Exercise => Look below for the line with "[Mijn account] (539, 24)" and the line with "Questions to ask"; repeat exactly those two lines and all lines between them, but no pictures.

------ Supplied records ------

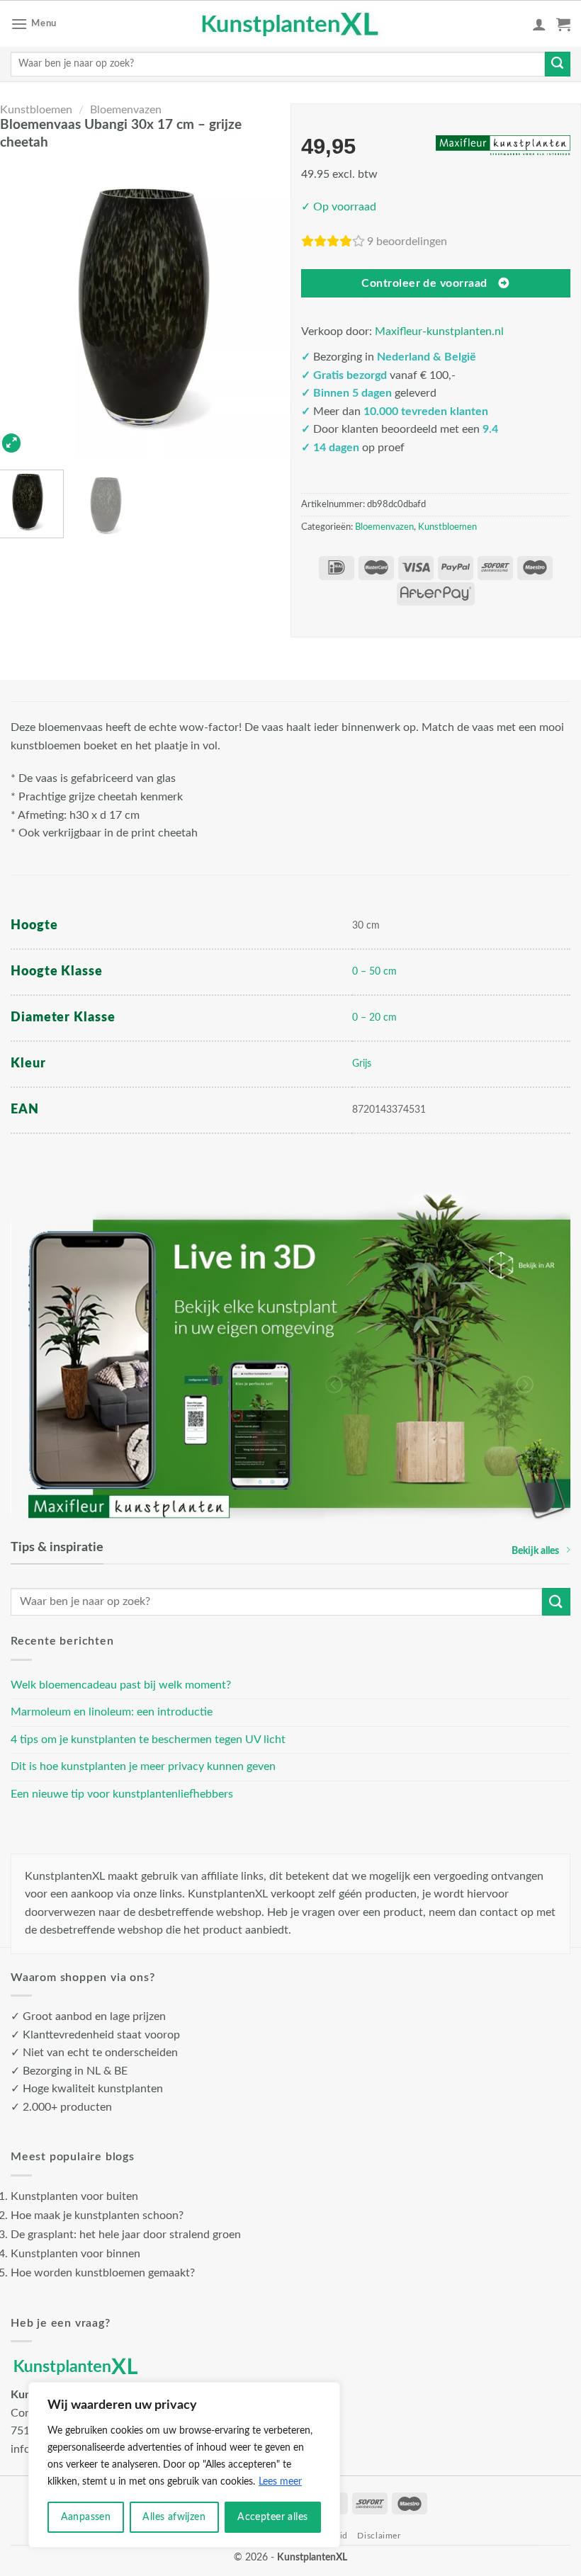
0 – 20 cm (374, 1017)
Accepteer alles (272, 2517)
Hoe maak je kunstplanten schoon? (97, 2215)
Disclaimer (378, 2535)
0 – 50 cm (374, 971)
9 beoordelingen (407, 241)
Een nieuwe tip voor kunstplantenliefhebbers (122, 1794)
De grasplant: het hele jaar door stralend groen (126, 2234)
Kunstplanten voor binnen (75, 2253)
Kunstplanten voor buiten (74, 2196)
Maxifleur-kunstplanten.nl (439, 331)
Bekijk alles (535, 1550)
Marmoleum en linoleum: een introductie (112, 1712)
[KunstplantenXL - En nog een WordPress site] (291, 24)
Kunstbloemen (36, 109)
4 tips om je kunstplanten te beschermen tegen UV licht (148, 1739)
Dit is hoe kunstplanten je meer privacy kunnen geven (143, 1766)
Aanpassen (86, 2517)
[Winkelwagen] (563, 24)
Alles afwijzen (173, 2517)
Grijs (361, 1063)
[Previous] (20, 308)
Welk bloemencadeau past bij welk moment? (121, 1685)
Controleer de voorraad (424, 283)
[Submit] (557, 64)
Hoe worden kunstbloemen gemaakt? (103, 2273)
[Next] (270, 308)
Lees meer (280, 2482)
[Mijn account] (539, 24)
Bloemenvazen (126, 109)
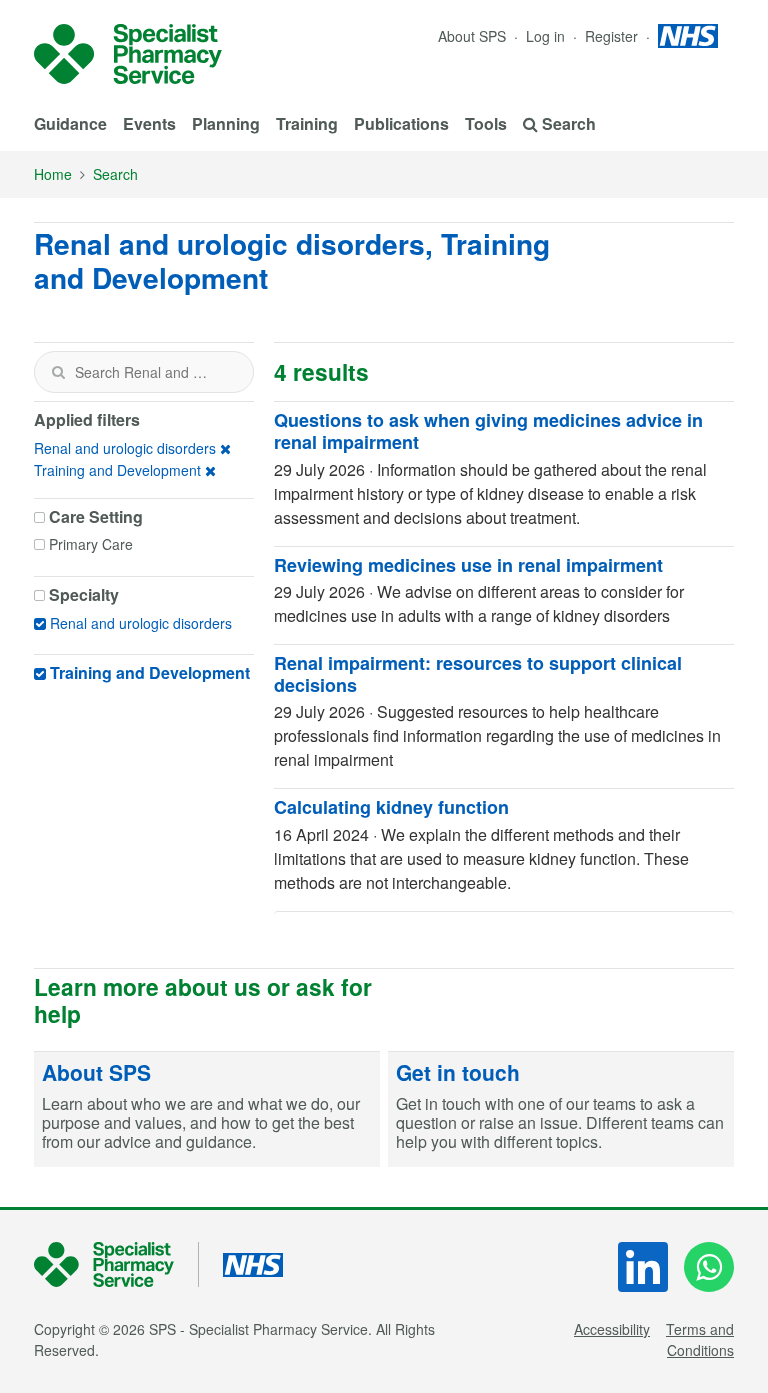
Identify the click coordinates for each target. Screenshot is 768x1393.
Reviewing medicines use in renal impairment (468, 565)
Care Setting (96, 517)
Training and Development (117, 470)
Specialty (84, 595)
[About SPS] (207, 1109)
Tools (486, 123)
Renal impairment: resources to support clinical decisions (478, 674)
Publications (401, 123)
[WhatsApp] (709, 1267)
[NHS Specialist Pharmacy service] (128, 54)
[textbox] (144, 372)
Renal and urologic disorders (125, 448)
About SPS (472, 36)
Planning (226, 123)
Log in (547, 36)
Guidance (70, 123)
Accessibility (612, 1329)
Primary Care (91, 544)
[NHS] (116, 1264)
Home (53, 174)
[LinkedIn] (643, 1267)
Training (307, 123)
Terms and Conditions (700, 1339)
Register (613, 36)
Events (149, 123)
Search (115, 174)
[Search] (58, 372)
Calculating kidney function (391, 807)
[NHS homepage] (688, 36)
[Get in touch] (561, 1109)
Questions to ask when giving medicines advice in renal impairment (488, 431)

------
------ Supplied records ------

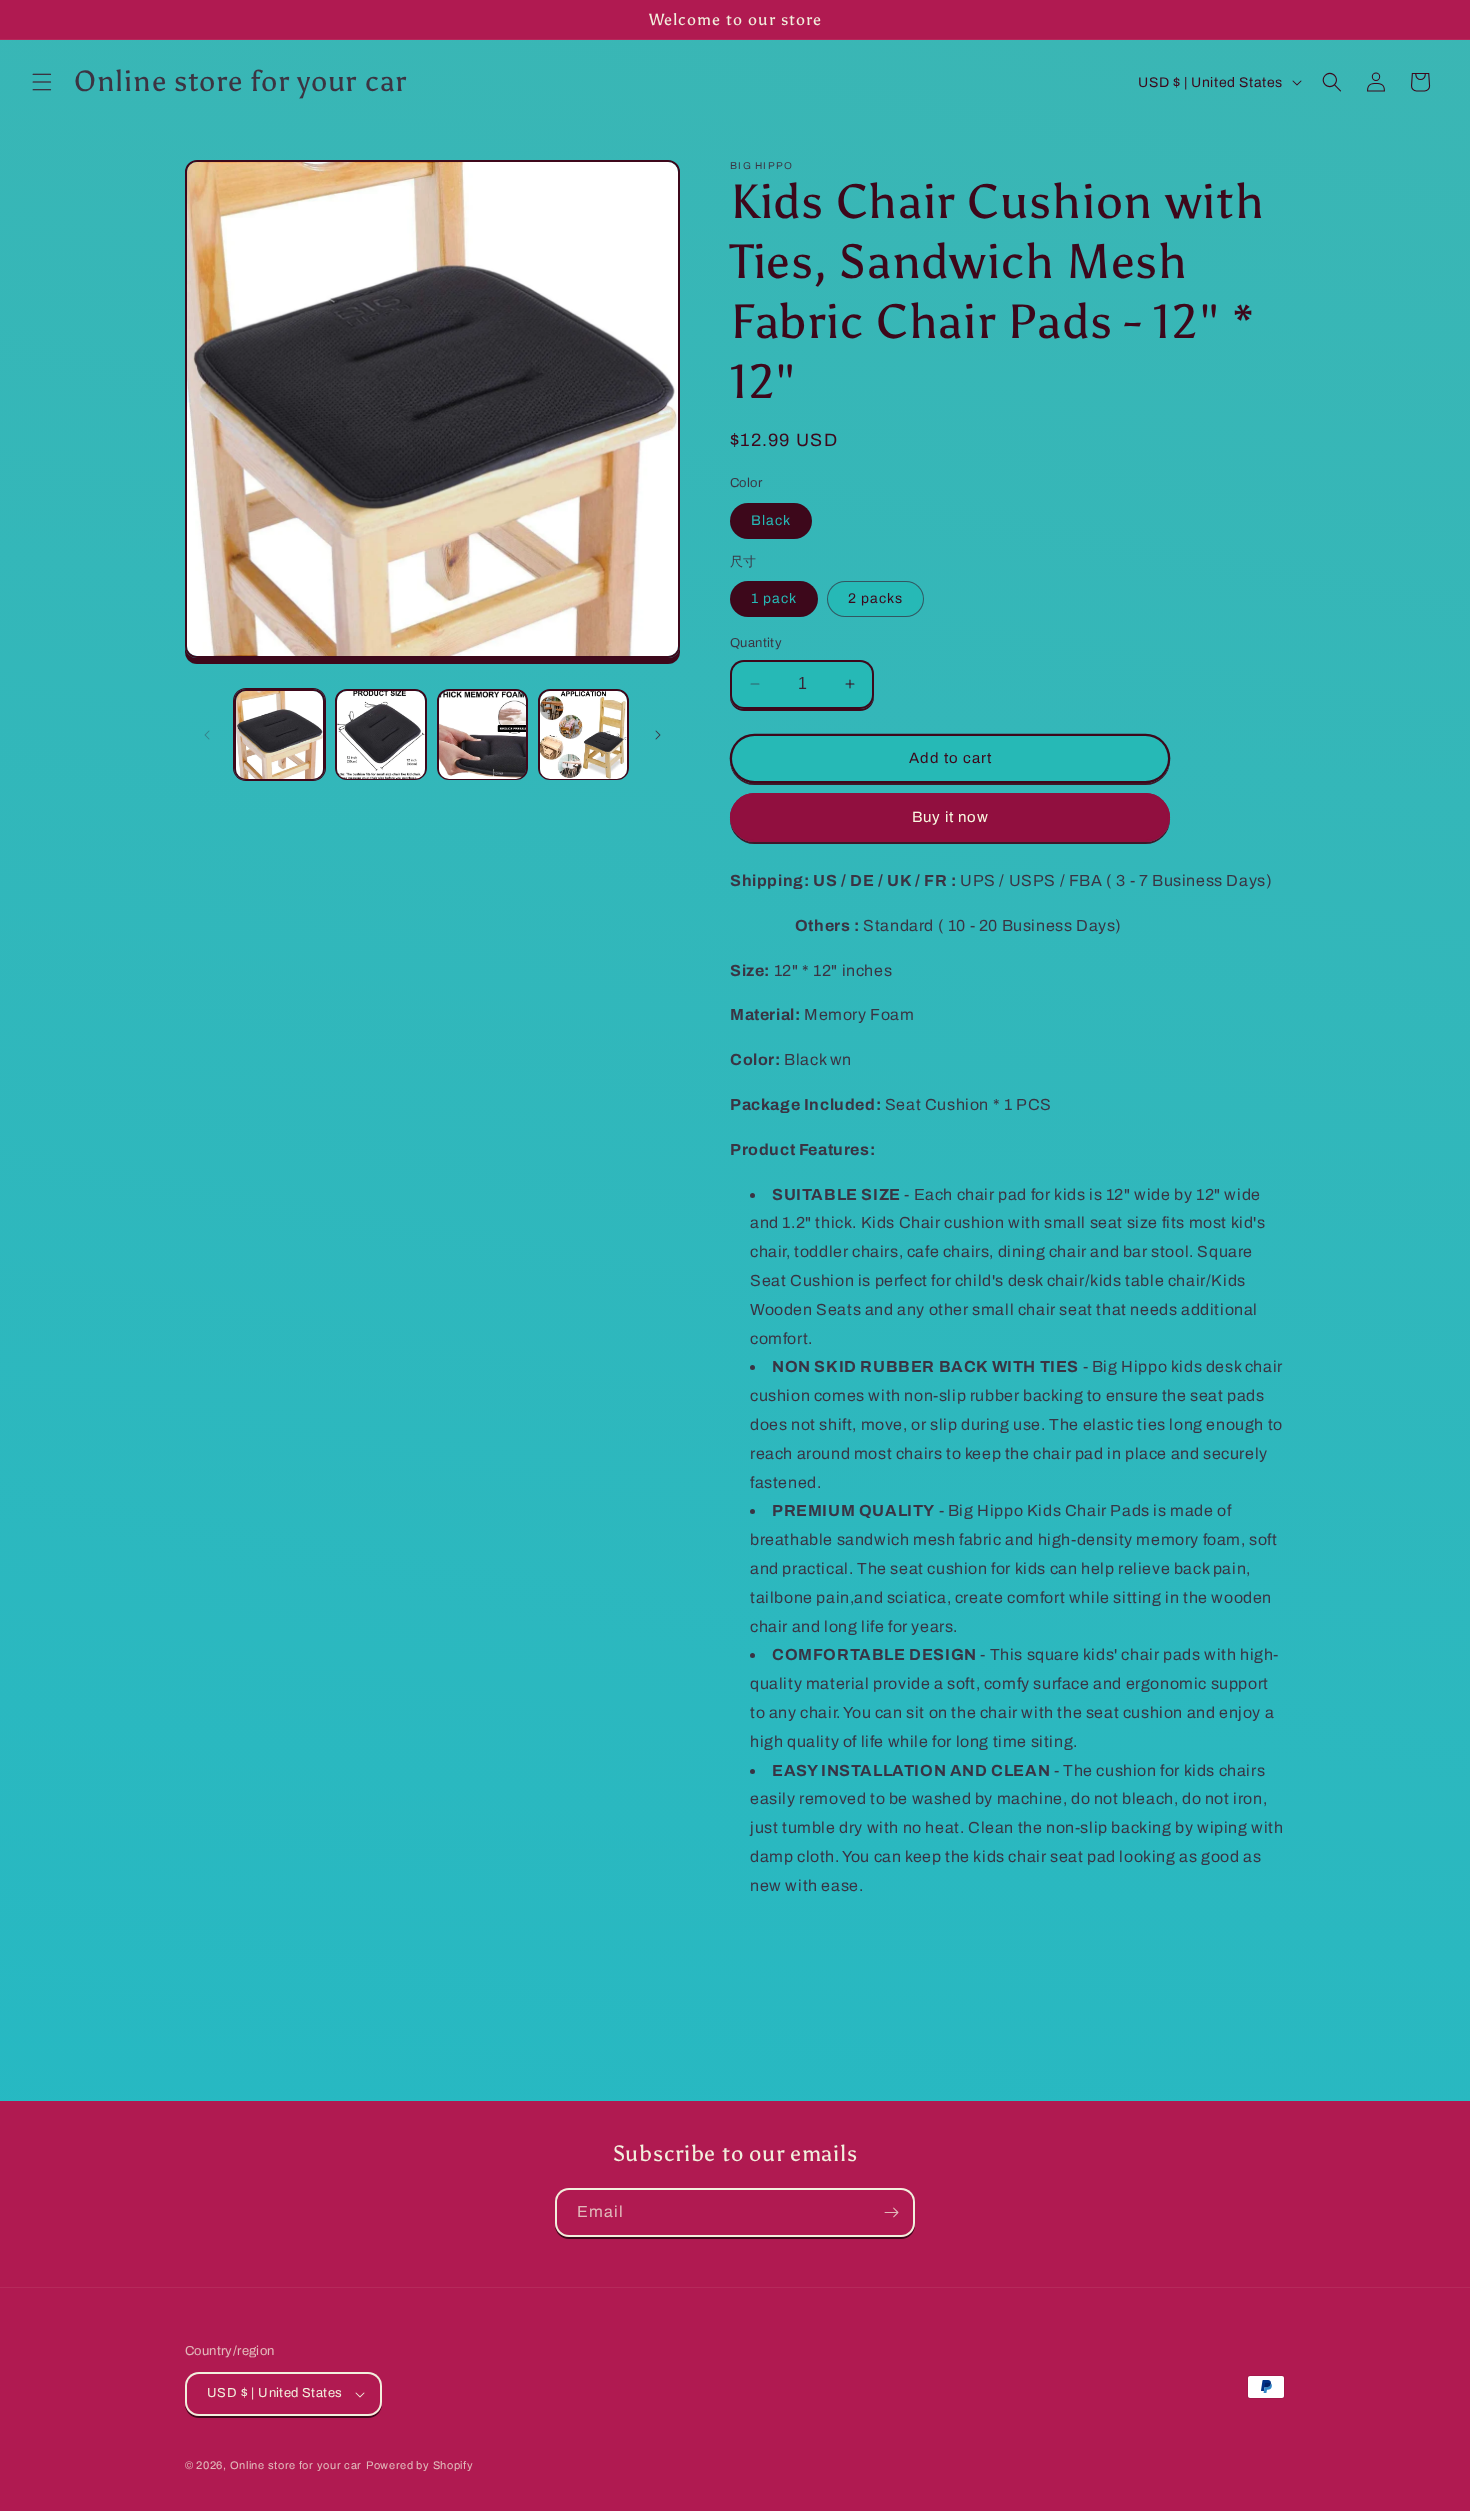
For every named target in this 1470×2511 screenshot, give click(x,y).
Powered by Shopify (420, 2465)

------

Exercise answer =>
[Mijn account] (539, 24)
Bloemenvazen (126, 109)
Identify the click coordinates for each target. Screenshot is 768x1393.
Reviewing medicines use in renal impairment (468, 565)
Care Setting (96, 517)
Training and Development (117, 470)
Specialty (84, 595)
[About SPS] (207, 1109)
Tools (486, 123)
Renal impairment: resources to support clinical decisions (478, 674)
Publications (401, 123)
[WhatsApp] (709, 1267)
[NHS Specialist Pharmacy service] (128, 54)
[textbox] (144, 372)
Renal and urologic disorders (125, 448)
About SPS (472, 36)
Planning (226, 123)
Log in (547, 36)
Guidance (70, 123)
Accessibility (612, 1329)
Primary Care (91, 544)
[NHS] (116, 1264)
Home (53, 174)
[LinkedIn] (643, 1267)
Training (307, 123)
Terms and Conditions (700, 1339)
Register (613, 36)
Events (149, 123)
Search (115, 174)
[Search] (58, 372)
Calculating kidney function (391, 807)
[NHS homepage] (688, 36)
[Get in touch] (561, 1109)
Questions to ask when giving medicines advice in renal impairment (488, 431)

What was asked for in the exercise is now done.